How to complete this task:
Go through the records and copy each line where the word "screenshot" occurs.

Dataset excerpts
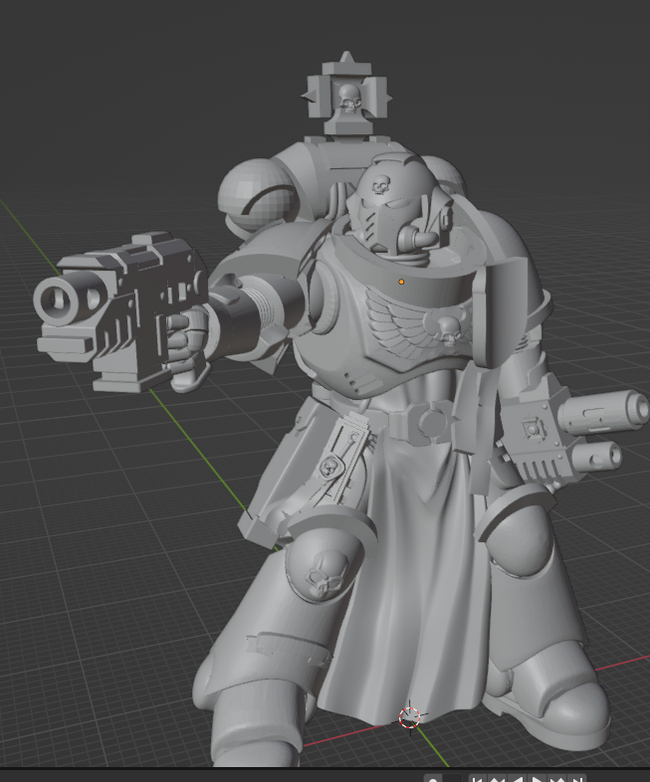Viewport: 650px width, 782px height.
Task: Click the helmet skull emblem
Action: (381, 185)
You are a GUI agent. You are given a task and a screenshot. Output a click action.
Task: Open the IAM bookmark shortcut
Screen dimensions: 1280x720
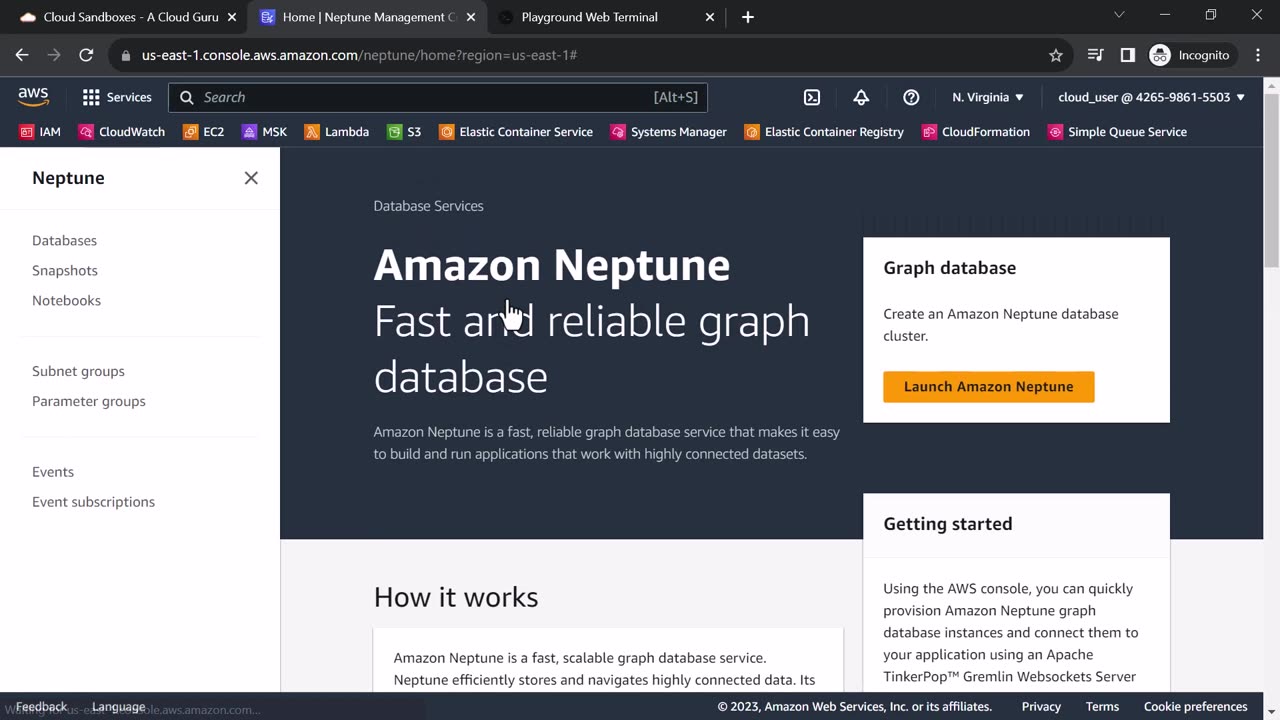[40, 132]

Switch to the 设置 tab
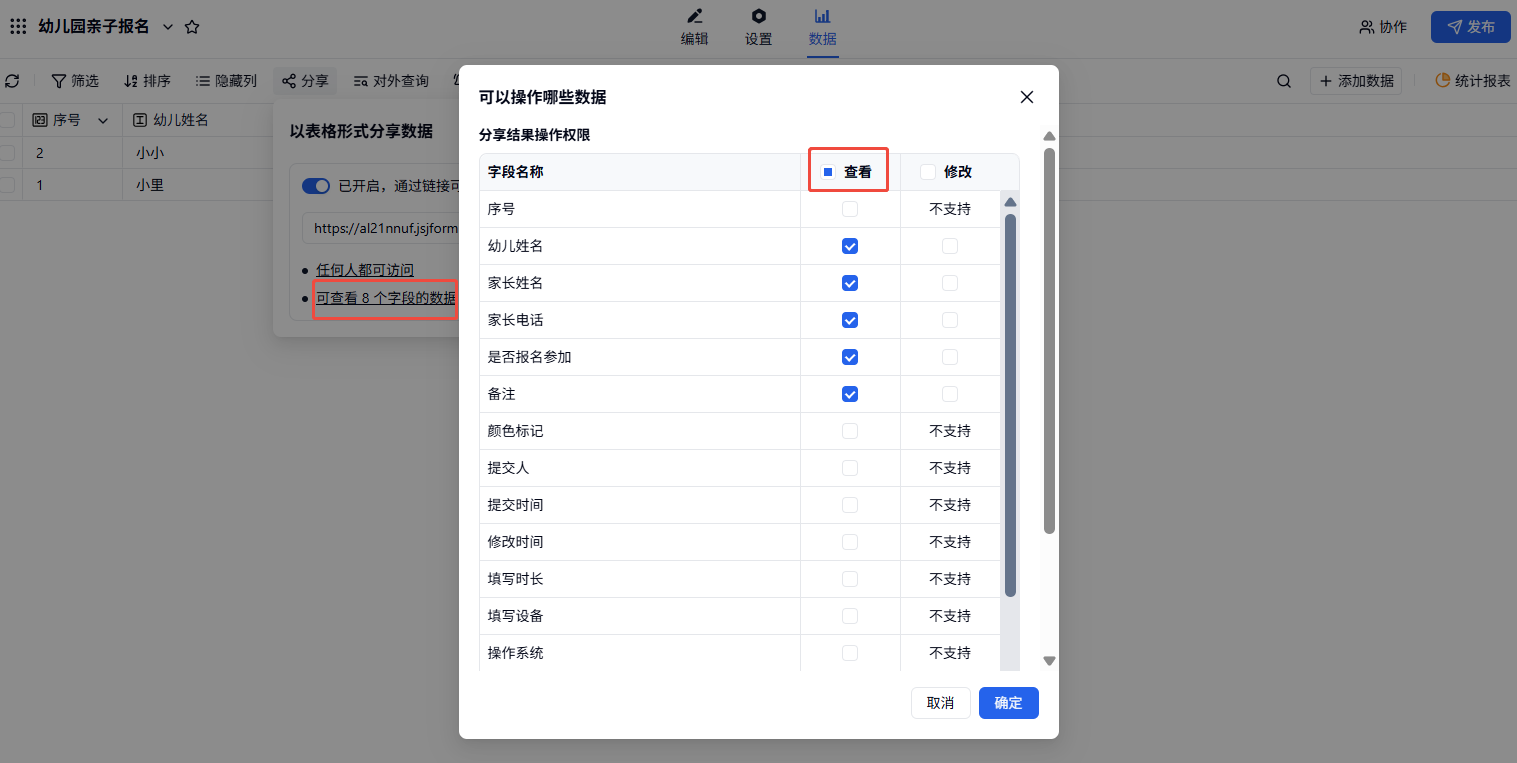(x=758, y=27)
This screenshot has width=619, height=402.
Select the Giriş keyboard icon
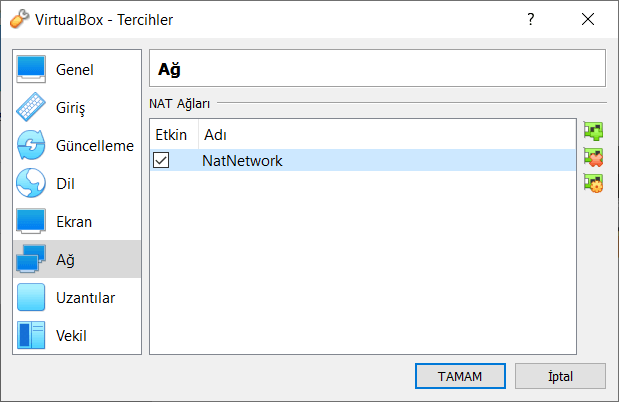tap(32, 108)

Result below:
You are a GUI agent. You are given a task and a screenshot. Output a click action.
This screenshot has width=619, height=402.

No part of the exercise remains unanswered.